Nostell Priory occupies 121 hectares (300 acres) of parkland. Within the grounds and gardens are lakeside walks. The main façade of the house faces east towards a grass vista. Leading to the lake on the west side of the house is the west lawn. The parkland has lakeside and woodland walks, views of the druid's bridge and walks to the restored Obelisk Lodge, a parkland gatehouse, through wildflower meadows. The park was purchased from Lord St Oswald by the National Trust with funding from the Heritage Lottery fund. The grant enabled the trust to acquire pictures, books, and furniture from the family.

To the west of the Middle Lake lies the Menagerie Gardens, completed around 1760 along with a Gothic arch entrance. Built on the site of a medieval quarry, the Menagerie included a lioness, monkeys, bats and a cock pit, as well as a keeper's lodge and ice house. The Obelisk Lodge was built in the 17th century and inhabited until the late 1950s. The main lawn and the lower fields to the east of the Priory have been used for various large and small events over the years, however, it was "Central Yorkshire Scout County" in 2000 which provided a fundamental change to how the grounds could be used. The organisation chose Nostell Priory as the site for its year 2000 "Millennium Camp", which was to attract around 2,500 people from across the Yorkshire Scouting movement. During the 12-month preparation project to create temporary facilities and infrastructure, Yorkshire Water employee Jon Potter persuaded his employers to donate/install subterranean high-pressure water mains and stand-pipe points around the entire eastern grounds. This was unprecedented both in terms of a corporate donation and in its benefit to the Priory, which up to that point had been considering how they could self-fund exactly this improvement.

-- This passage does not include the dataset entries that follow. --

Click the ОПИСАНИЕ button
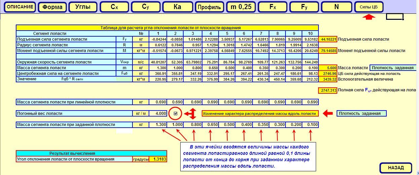 20,7
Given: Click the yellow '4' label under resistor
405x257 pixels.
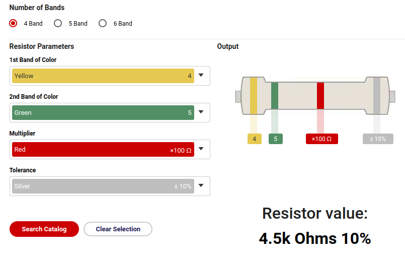Looking at the screenshot, I should pyautogui.click(x=254, y=139).
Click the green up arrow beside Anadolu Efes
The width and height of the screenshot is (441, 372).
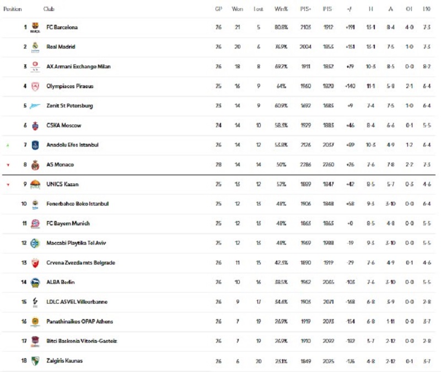(x=8, y=145)
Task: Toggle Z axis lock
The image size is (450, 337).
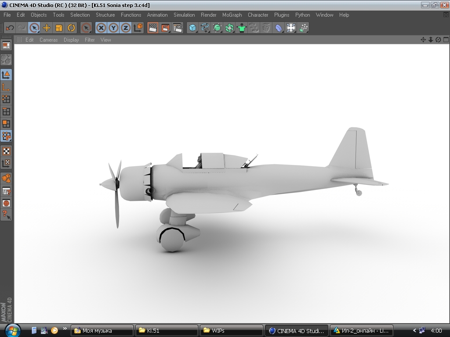Action: (x=126, y=28)
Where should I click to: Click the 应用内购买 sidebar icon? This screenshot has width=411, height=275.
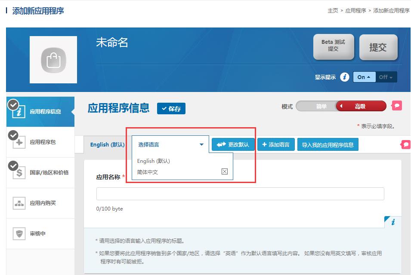[18, 202]
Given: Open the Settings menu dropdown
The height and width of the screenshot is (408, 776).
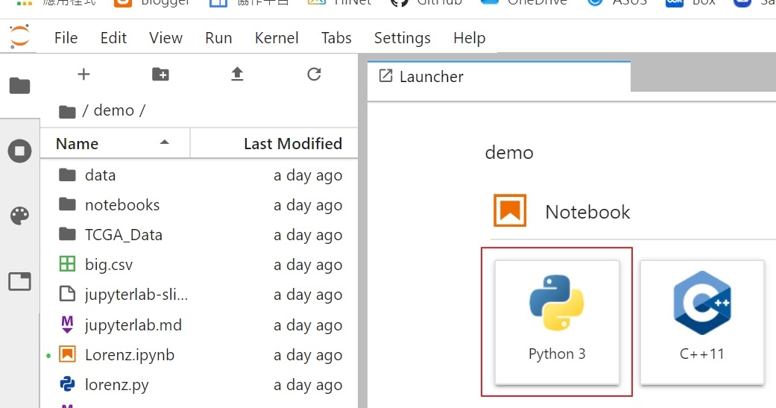Looking at the screenshot, I should [x=402, y=38].
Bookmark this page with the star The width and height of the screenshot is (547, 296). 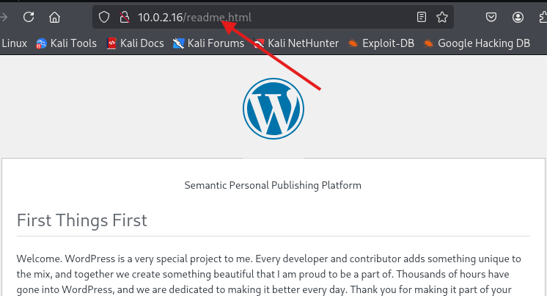coord(441,16)
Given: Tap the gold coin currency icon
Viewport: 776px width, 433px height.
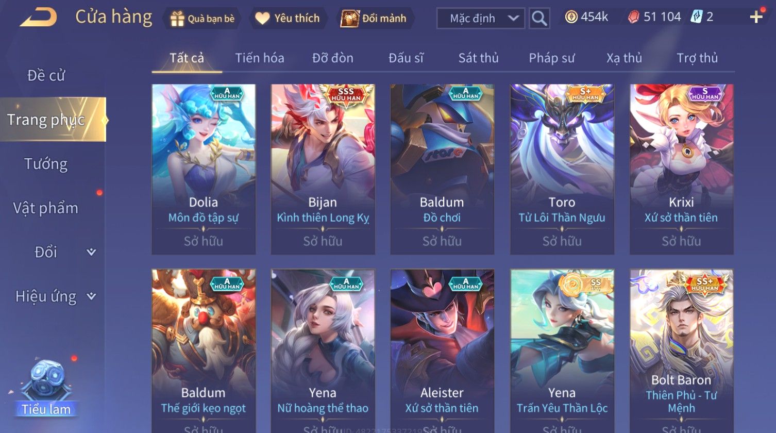Looking at the screenshot, I should 571,18.
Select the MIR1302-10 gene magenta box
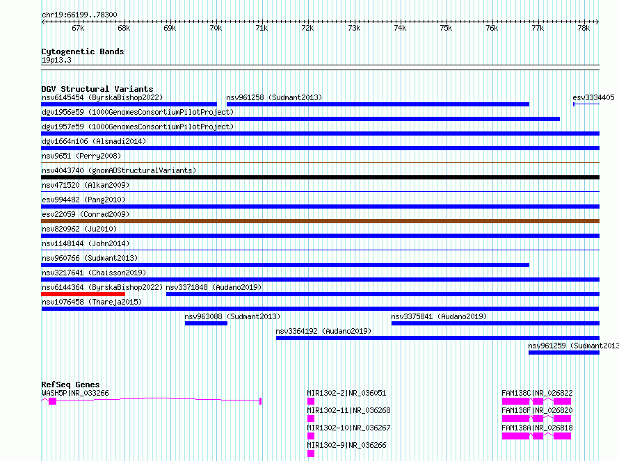Image resolution: width=619 pixels, height=461 pixels. 311,436
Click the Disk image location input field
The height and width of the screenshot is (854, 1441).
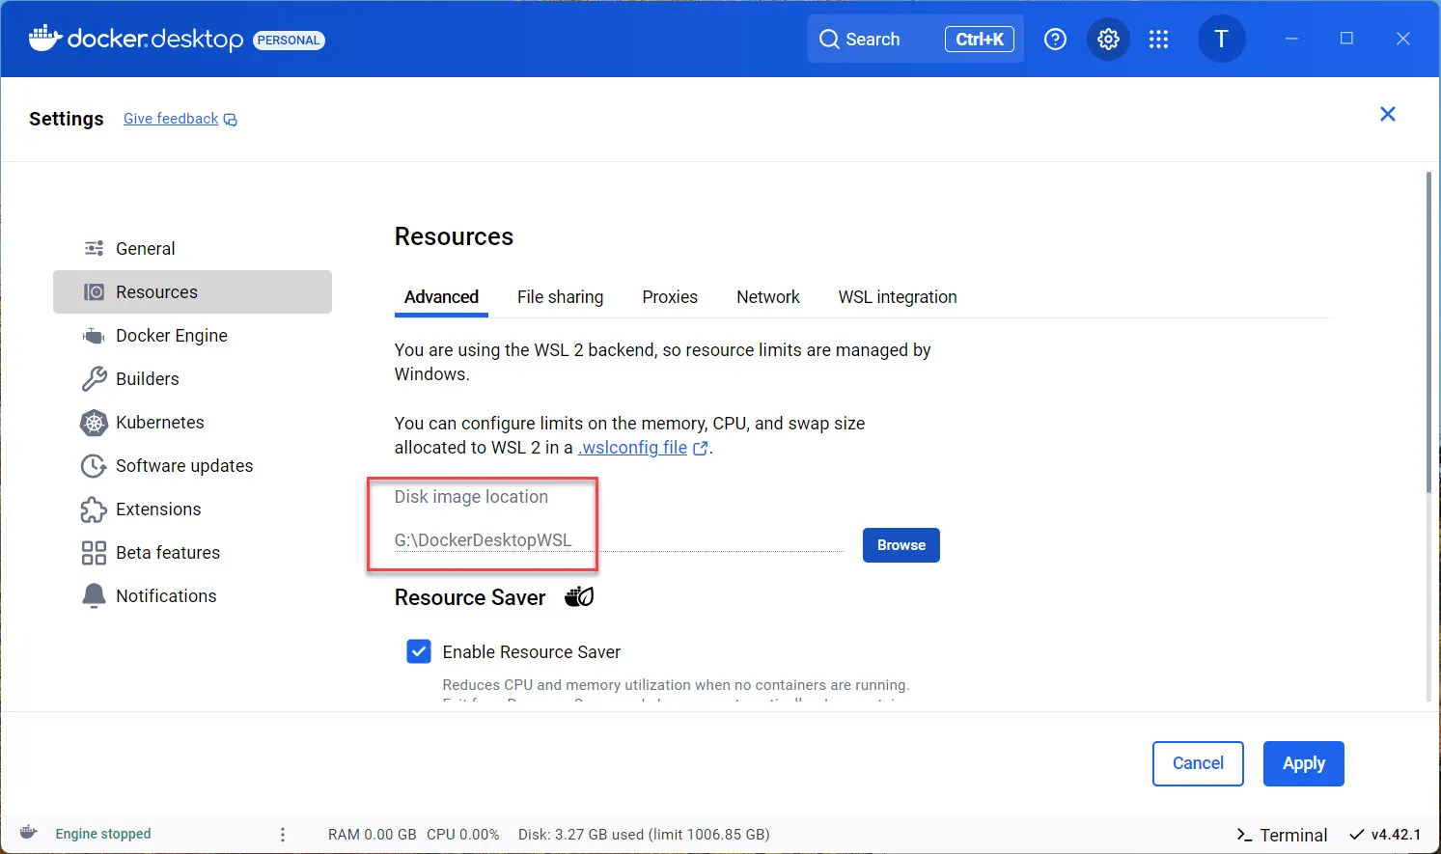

In August 1982 a music festival was held sponsored and organised by Theakston's Brewery. Two years later another commercial festival was organised by a different group of people. The "Convoy" was involved in organising a free festival next to it. Riot police were mobilised to deal with the free festival element who joined the event and many were arrested.

In 2012 the BBC reported that planning permission had been granted for an operating base for the Yorkshire Air Ambulance. The site, including a hangar and aircrew accommodation, was operational by summer 2013. It replaced the previous facility at Leeds Bradford Airport which is north of Leeds.